I'm getting used to laughing in the face of the relative insanity surrounding my existence.
We have the whole short arse thing, yep, I'm small, and I live in Holland, where small is 5' 10. I'm, er, less.
We have the whole chubby and pale thing, goes with the Irish territory thing I reckon, so no big deal.
We have the braces at 30 years of age thing, okay, slightly embarrassing, but we struggle on yeah?
We have the whole infertile Irish Catholic thing, which let's face it, is an absolute disgrace, even the priests back home have kids.
Nevertheless, you get on with it, handicaps in hand and expecting better times ahead.
Then what happens? Your tooth falls out.
Yes, a front tooth has fallen out of my about-to-explode head.

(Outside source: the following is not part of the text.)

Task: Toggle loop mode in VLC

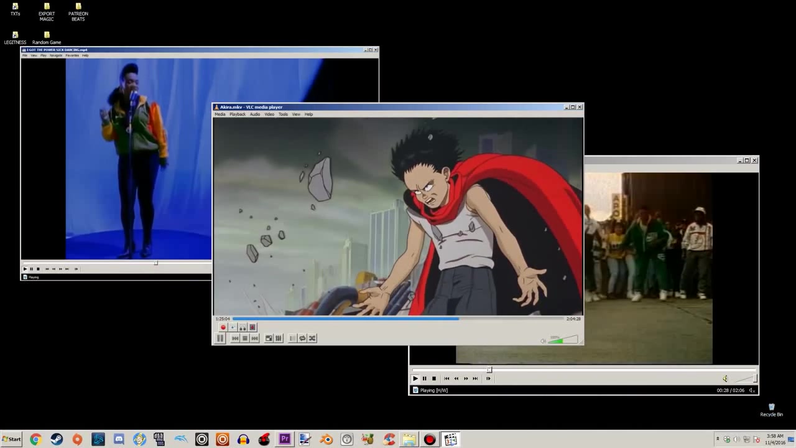Action: click(x=302, y=338)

I am an infertile Danny Devito lookalike with braces, and missing fucking teeth.
Braces and no teeth.
I'm going back to bed.
EDIT: 26-06-2008 13:01
Explanation - The tooth was a baby/milk tooth that had never fallen out.
It wasn't attached to the brace in the expectancy that it would.

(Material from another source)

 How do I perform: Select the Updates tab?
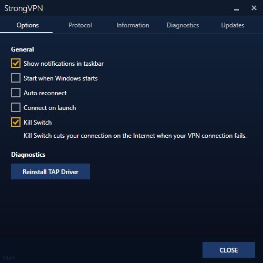click(x=232, y=25)
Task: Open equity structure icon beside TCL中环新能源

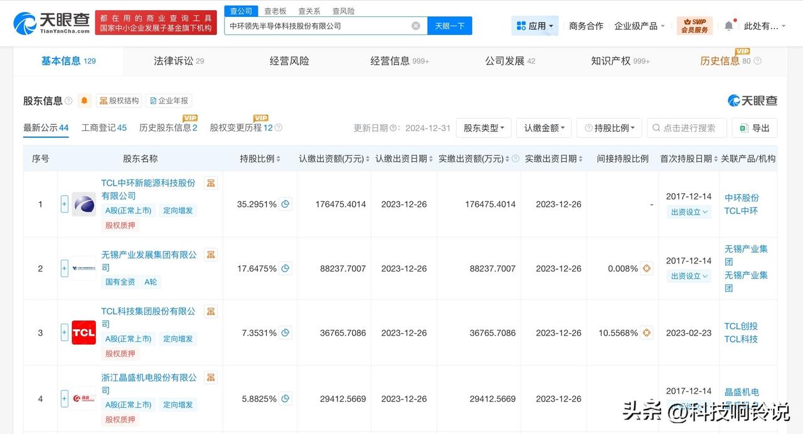Action: click(x=211, y=183)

Now the braces need to kick into action to close the gap and fast.....
76 comments:
HAHAHAHAHAHA!
*breathes*
HAHAHAHAHAHAHAAAA!
*breathes*
I'm a sympathetic friend, aren't I? How the hell does your tooth just FALL OUT???
Oh and also, photos?
LOL!
Don't feel bad! I'm Irish (born in Belfast), short, and yeah probably pale, and although my front tooth didn't fall out - it broke in half not long ago.
So don't feel bad, you're not alone in your weirdness ;)
My dutch father is short for his family at 6', all siblings are 6'2, 6'4, 6'3 and I'm 5'5. *blank look* go figure.
How on earth do teeth in braces just fall out?
Too much ugly bumping makes your teeth fall out!
or is it eating crusts makes your hair curly??
Good job we only see your face on your profile.
hahahaha! well just live in the happiness that all those lanky dutch will have back problems.
How did the front tooth fall out if you've braces? wouldn't they hold it in?
Lord thats brilliant.
Look on the bright side, unlike Danny DeVito, you still have your hair, right?
OH MY! HOW did that happen, X? How on earth did you lose a tooth while wearing braces? Did the braces cause it?
You poor man. You do NOT look like Danny Devito. You're much cuter. You're goodlooking! I don't know how short you are, but I bet I'm shorter! I spent my entire life wanting to be tall and leggy. No one thinks girls my size are "glamorous" or "beautiful". I'm tiny. That makes me "cute". Like a puppy or a baby duck.
We gotta work with what we have, dude. Our lot in life!
Perhaps instead of bed, you should try Alabama or Arkansas. It's not all bad, but there definitely more of um, your looking kind, there.
I bet your list of positives makes you equal out to total hotness. I'm sure of it, in fact.
Man, you are stressed! Its either that or your 30-year-old gums can't stand the confinement of the metal cages. Its either that or Spence is getting his revenge - for all the pressure you've been putting on him - in the only way he knows how.
Please don't wait for your willy to fall off, too.
So your sperm has become so powerful that it's leaching all the nutrients from the rest of your body? Thus your gums can no longer hold your teeth.
Hmmm.
How on earth do you lose a tooth when you have braces? Yikes.
Poor Poor man.
ok. we obviously all have one question.
how does your tooth just FALL OUT? especially when caged in with metalwork?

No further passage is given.